[Dataset entries]
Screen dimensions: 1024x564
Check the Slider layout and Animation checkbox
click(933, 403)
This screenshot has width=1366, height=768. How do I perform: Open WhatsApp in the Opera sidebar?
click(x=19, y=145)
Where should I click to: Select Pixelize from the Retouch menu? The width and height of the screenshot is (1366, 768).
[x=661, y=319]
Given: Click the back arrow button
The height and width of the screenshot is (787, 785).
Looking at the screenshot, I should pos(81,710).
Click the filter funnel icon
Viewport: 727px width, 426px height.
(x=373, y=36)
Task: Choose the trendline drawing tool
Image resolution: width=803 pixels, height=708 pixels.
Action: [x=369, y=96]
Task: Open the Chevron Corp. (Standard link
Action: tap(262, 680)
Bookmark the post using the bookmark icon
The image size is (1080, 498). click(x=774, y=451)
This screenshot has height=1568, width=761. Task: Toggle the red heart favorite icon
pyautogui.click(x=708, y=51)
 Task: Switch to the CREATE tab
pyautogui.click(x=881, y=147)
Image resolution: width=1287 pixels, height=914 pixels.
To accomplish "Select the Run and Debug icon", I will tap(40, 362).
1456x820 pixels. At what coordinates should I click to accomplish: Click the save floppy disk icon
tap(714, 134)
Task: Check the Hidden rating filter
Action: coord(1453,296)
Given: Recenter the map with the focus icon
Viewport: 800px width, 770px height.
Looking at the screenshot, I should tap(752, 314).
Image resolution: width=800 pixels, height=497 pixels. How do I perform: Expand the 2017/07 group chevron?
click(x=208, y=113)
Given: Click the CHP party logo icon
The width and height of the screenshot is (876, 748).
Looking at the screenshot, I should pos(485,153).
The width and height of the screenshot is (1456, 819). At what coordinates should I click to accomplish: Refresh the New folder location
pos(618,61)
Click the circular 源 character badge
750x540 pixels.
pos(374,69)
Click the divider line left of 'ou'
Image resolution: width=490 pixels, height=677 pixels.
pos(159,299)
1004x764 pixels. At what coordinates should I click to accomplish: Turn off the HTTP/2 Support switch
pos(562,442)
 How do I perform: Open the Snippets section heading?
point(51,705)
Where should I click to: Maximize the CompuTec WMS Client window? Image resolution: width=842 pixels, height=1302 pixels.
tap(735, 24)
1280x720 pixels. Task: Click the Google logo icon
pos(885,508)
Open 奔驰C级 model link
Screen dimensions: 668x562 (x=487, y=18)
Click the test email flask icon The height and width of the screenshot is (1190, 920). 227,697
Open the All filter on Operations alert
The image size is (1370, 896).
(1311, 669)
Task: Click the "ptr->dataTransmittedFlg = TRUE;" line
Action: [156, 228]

## The task
Repeat, without changes, every line from the one that contains "Where should I click to: Maximize" through the final line of the data.

## Solved problem
Where should I click to: Maximize the CompuTec WMS Client window? Image resolution: width=842 pixels, height=1302 pixels.
tap(735, 24)
1280x720 pixels. Task: Click the Google logo icon
pos(885,508)
Open 奔驰C级 model link
Screen dimensions: 668x562 (x=487, y=18)
Click the test email flask icon The height and width of the screenshot is (1190, 920). 227,697
Open the All filter on Operations alert
The image size is (1370, 896).
(1311, 669)
Task: Click the "ptr->dataTransmittedFlg = TRUE;" line
Action: [156, 228]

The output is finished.